Overall, crossover star power is a proving a major factor this season with Tony, Oscar and Emmy winners skating across New York’s theatrical rink, both On- and Off-Broadway in a cavalcade of musical and play revivals.
Photo: Julieta Cervantes
There’s Glenn Close, the first to set up camp (in every sense of the word) when she returned to the Broadway stage last February as Norma Desmond in Sunset Boulevard, and, more recently, Bette Midler as Dolly Levy in the predestined blockbuster Hello, Dolly! costarring Tony and Emmy winner David Hyde Pierce, who (even though he runs the risk of being buried under Midler’s flounce, feathers, and vocal chords) manages to bring his own brand of theatrical bravura to the Shubert stage.
Meanwhile, Oscar and Tony winner Kevin Kline is delivering one of the season’s great comedic pleasures in Noel Coward’s Present Laughter, playing an aging 1930’s actor/bon vivant whose off-stage life is as profoundly overwrought as any on-stage plot.
Elsewhere on the Great White Way, Oscar winner Sally Field and Tony winner Joe Mantello are redefining Tennessee Williams’ The Glass Menagerie under Sam Gold’s stunningly unorthodox direction; Allison Janney (The West Wing; Mom) is starring in John Guare’s tantalizing Six Degrees of Separation; while Emmy-winners Cynthia Nixon (Sex and the City) and Laura Linney (The Big C) are tag-teaming the female leads in Lillian Hellman’s The Little Foxes.

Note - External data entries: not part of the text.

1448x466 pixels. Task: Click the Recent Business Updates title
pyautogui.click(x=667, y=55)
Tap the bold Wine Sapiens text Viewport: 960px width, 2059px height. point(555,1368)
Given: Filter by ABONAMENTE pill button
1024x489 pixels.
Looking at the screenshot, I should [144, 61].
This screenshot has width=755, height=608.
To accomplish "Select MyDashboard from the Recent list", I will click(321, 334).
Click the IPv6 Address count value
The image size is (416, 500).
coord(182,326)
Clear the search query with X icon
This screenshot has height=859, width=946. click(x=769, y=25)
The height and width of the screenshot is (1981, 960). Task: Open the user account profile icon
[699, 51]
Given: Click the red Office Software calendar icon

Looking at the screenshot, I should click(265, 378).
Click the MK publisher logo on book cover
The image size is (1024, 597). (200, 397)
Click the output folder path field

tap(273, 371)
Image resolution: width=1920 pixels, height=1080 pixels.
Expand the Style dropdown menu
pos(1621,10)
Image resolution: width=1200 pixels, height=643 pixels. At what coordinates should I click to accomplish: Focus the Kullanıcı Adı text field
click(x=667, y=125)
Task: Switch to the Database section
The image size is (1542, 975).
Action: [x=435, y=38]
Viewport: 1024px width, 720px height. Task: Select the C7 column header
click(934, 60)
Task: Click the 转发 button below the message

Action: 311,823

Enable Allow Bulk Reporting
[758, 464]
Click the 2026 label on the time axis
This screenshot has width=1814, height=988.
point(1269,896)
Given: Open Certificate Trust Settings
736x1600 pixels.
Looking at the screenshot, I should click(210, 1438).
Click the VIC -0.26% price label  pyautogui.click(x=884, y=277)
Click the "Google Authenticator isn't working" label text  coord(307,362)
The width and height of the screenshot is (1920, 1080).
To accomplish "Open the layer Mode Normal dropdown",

As you may have guessed, celebrity magnetism has plenty of Off-Broadway pull as well with Oscar-winner Marisa Tomei teaming up with Tony winner Lena Hall for a dizzying ride in Sarah Ruhl’s How to Transcend a Happy Marriage at Lincoln Center Theater; Tamara Tunie (Law & Order: SVU) and James Badge Dale (13 Hours) costarring in Pulitzer and Tony winner Robert Schenkkan’s (All The Way) Building the Wall at New World Stages; and a new take on Gogol’s The Government Inspector starring Michael Urie of Ugly Betty fame beginning performances at the Duke on 42nd Street starting 5/16.
THE TONY AWARDS, 2017
Mark your calendars, everyone: the 71st Tony Awards broadcast will take place Sunday, June 11th from 8pm to 11pm, EST. As for the ceremony itself, unlike last year when it was uprooted from its traditional Rockefeller Center digs and relocated to uptown’s far smaller Beacon Theatre, this year it will be unrolling the red carpet where it belongs: Radio City Music Hall. As Shakespeare would say, “Huzzah!”
Photo: Matthew Murphy
Around this time in my annual pre-Tony column I list my Tony winner predictions. However, at this writing I’ve yet to see several of this year’s contenders, so rather than go out on an unfounded limb, I will simply urge you to keep you eyes on Ben Platt, the young star of Dear Evan Hansen, the Divine Miss M/Ms. Midler (who we’ll get to see on the Tonys even if tickets are out of our reach), and Come From Away, a phenomenal new musical with no big stars, just humongous heart.
On a final note, I’d like to remind anyone looking for a bona fide Tony-winning musical, several are currently up and running: The Book of Mormon (2011), Chicago (revival, 1997), Hamilton (2016), Kinky Boots (2013), The Lion King (1998) and The Phantom of the Opera (1988). And you can add to this a couple of first-time Broadway/Andrew Lloyd Webber revivals that picked up Best Musical Tonys when they debuted: Cats (1983) and Sunset Boulevard (1995).